Que donne, au final, cette attitude des dirigeants algériens ? Un président Bouteflika revenu en Algérie en fauteuil roulant, visiblement hémiplégique, très diminué physiquement. Des dirigeants que plus personne ne croit, tant ils ont menti. Dans leur dérive, ils ont entraîné de paisibles professeurs en médecine à donner des informations biaisées, incomplètes, pour ne pas dire mensongères. AIT ou AVC ? Les Algériens s’étaient plongés dans Wikipédia pour tenter de comprendre la différence entre les deux formules, avant que le Premier ministre lui-même, M. Abdelmalek Sellal, ne parle d’AVC, balayant tout ce qui avait été dit auparavant sur un accident «sans gravité» et un état de santé qui «s’améliore». Que reste-t-il quand on apprend, 80 jours plus tard, que le président Bouteflika n’a récupéré qu’une partie infime de ses capacités, qu’il n’est visiblement pas en mesure d’assumer certaines fonctions, et qu’il sera contraint à une longue, et probablement définitive période de repos ?

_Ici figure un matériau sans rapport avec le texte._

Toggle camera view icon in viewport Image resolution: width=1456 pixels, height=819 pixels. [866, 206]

UN DISCOURS SEDUISANT, UNE PRATIQUE ARCHAÏQUE
A côté de cela, le secret, que les officiels ont tant voulu garder, apparaît dans toute son absurdité. Ou dans son cynisme le plus absolu. Le secret ne concernait pas les puissances étrangères qui pouvaient tirer profit de la situation. Français, Américains et leurs amis savaient tout depuis le début. Dans le détail. Ils connaissaient l’évolution de l’état de santé de M. Bouteflika, et pouvaient prévoir les échéances politiques du pays. Ce sont donc les Algériens qui n’avaient pas le droit de savoir la vérité concernant un homme qu’ils sont supposés avoir élu, pour diriger leur pays.

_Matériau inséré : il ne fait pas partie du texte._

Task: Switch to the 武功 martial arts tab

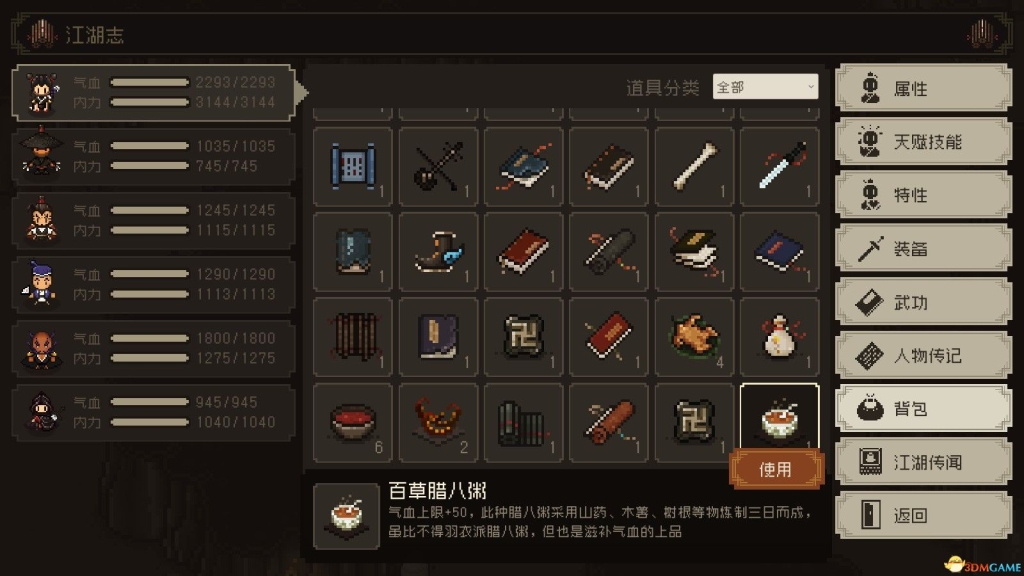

Pourquoi ces dirigeants agissent-ils ainsi ? Sont-ils totalement hermétiques, au point de ne pas sentir la nécessité de changer leur rapport au peuple et aux institutions ? Pourtant, pris individuellement, nombre de hauts responsables algériens donnent l’impression d’avoir compris à la fois cette évolution du monde, et cet impératif d’inventer de nouvelles méthodes. En privé, ils reconnaissent la nécessité de s’adapter. Certains font même de très beaux discours sur la question. Mais dans leur fonctionnement, ils ont un siècle de retard. Et dès qu’ils sont en public, ils se parent de l’habit officiel, celui de la langue de bois et de l’obéissance aveugle. Quitte à apparaître ridicules. Et, contrairement à ce qu’on pense, ce n’est pas une question d’âge. C’est une question de profil politique. Abdelmalek Sellal est relativement jeune, et il a fait l’ENA.

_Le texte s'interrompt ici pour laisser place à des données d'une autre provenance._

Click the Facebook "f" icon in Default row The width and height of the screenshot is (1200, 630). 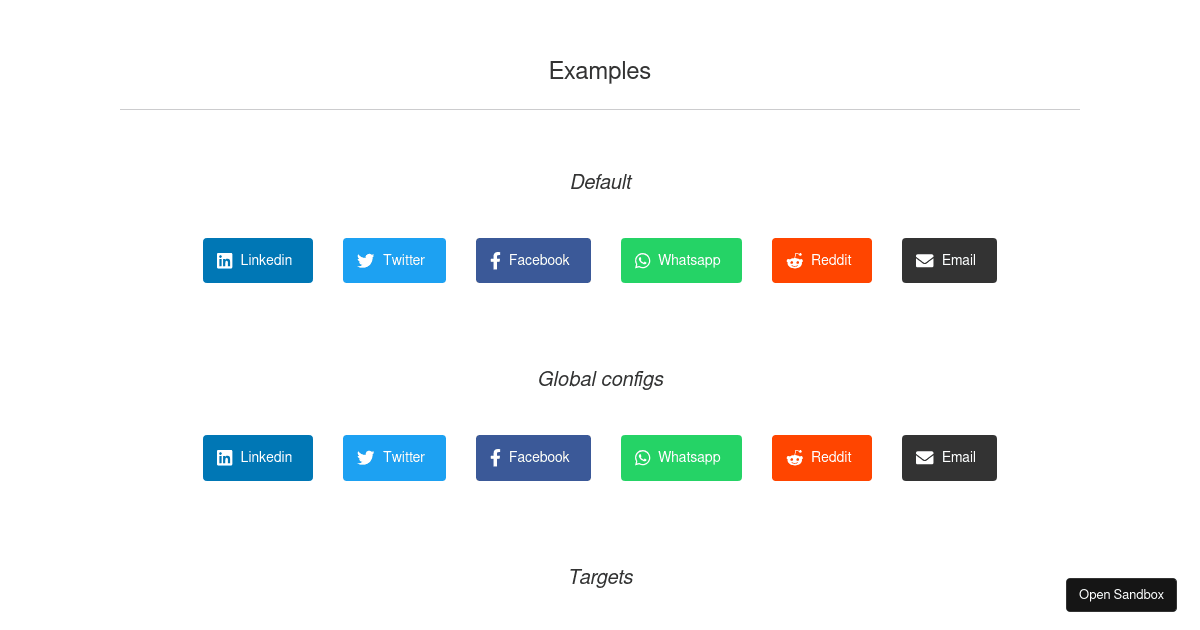click(494, 260)
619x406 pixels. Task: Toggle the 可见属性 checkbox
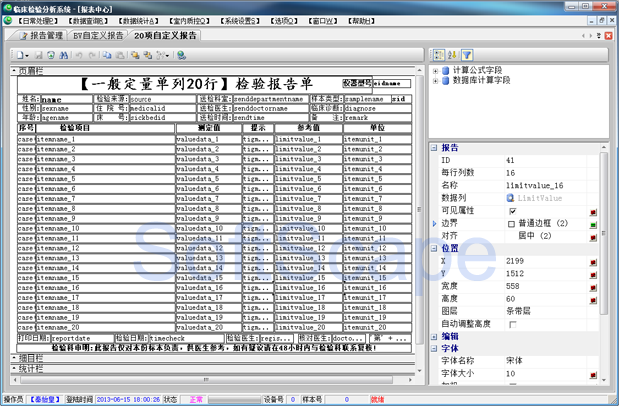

Faut-il blâmer ces responsables? Certainement. Mais il faut surtout se demander comment et pourquoi le pays est resté figé, englué dans ce mode de gestion d’un autre âge, qui en a fait la risée du monde. Il faut aussi se demander comment passer, en 2014 peut-être, à un autre modèle, «normal», capable d’anticiper ce genre de situation, de la gérer, et de permettre au pays de fonctionner correctement. Et puis, surtout, il faut faire en sorte que, quand un ministre algérien rencontre un homologue français, le ministre algérien en sache plus sur l’état de santé de son président que son vis-à-vis.